■ ABOUT THIS TASK ■
Your answer must be the records, copied with no change.

[Stored data entries]
____________________

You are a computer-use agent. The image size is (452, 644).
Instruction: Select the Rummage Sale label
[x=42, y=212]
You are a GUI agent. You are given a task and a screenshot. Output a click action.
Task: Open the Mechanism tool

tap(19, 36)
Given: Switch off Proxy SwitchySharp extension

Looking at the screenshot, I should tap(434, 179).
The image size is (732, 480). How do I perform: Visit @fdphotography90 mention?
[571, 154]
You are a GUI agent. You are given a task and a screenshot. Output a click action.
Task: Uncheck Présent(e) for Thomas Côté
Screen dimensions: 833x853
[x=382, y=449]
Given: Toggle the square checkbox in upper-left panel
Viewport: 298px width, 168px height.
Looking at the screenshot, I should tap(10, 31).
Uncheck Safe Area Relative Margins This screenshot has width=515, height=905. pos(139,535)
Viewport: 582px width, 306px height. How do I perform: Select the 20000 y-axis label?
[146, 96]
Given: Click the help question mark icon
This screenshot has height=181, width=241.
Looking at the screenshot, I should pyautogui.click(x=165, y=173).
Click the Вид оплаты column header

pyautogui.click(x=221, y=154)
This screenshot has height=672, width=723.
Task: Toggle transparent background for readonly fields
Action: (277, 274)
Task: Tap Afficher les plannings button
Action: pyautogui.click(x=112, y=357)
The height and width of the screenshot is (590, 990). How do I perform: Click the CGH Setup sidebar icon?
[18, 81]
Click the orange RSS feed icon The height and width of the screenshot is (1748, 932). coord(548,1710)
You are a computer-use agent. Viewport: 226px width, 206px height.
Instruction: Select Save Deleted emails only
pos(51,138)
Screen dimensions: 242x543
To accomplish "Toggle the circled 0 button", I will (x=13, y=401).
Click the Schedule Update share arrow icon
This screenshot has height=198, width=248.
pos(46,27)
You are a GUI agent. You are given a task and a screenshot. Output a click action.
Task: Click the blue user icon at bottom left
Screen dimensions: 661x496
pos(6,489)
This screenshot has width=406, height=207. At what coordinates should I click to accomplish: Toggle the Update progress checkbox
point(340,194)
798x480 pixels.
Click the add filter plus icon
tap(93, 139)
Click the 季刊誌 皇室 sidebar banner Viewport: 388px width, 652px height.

____________________

■ THE ANSWER ■
You are a computer-use agent. The image size is (452, 644).
Instruction: Select the Rummage Sale label
[x=42, y=212]
You are a GUI agent. You are given a task and a screenshot. Output a click action.
Task: Open the Mechanism tool

tap(19, 36)
Given: Switch off Proxy SwitchySharp extension

Looking at the screenshot, I should tap(434, 179).
The image size is (732, 480). How do I perform: Visit @fdphotography90 mention?
[571, 154]
You are a GUI agent. You are given a task and a screenshot. Output a click action.
Task: Uncheck Présent(e) for Thomas Côté
Screen dimensions: 833x853
[x=382, y=449]
Given: Toggle the square checkbox in upper-left panel
Viewport: 298px width, 168px height.
Looking at the screenshot, I should tap(10, 31).
Uncheck Safe Area Relative Margins This screenshot has width=515, height=905. pos(139,535)
Viewport: 582px width, 306px height. How do I perform: Select the 20000 y-axis label?
[146, 96]
Given: Click the help question mark icon
This screenshot has height=181, width=241.
Looking at the screenshot, I should pyautogui.click(x=165, y=173).
Click the Вид оплаты column header

pyautogui.click(x=221, y=154)
This screenshot has height=672, width=723.
Task: Toggle transparent background for readonly fields
Action: (277, 274)
Task: Tap Afficher les plannings button
Action: pyautogui.click(x=112, y=357)
The height and width of the screenshot is (590, 990). How do I perform: Click the CGH Setup sidebar icon?
[18, 81]
Click the orange RSS feed icon The height and width of the screenshot is (1748, 932). coord(548,1710)
You are a computer-use agent. Viewport: 226px width, 206px height.
Instruction: Select Save Deleted emails only
pos(51,138)
Screen dimensions: 242x543
To accomplish "Toggle the circled 0 button", I will (x=13, y=401).
Click the Schedule Update share arrow icon
This screenshot has height=198, width=248.
pos(46,27)
You are a GUI agent. You are given a task and a screenshot. Output a click action.
Task: Click the blue user icon at bottom left
Screen dimensions: 661x496
pos(6,489)
This screenshot has width=406, height=207. At what coordinates should I click to accomplish: Toggle the Update progress checkbox
point(340,194)
798x480 pixels.
Click the add filter plus icon
tap(93, 139)
Click the 季刊誌 皇室 sidebar banner Viewport: 388px width, 652px height.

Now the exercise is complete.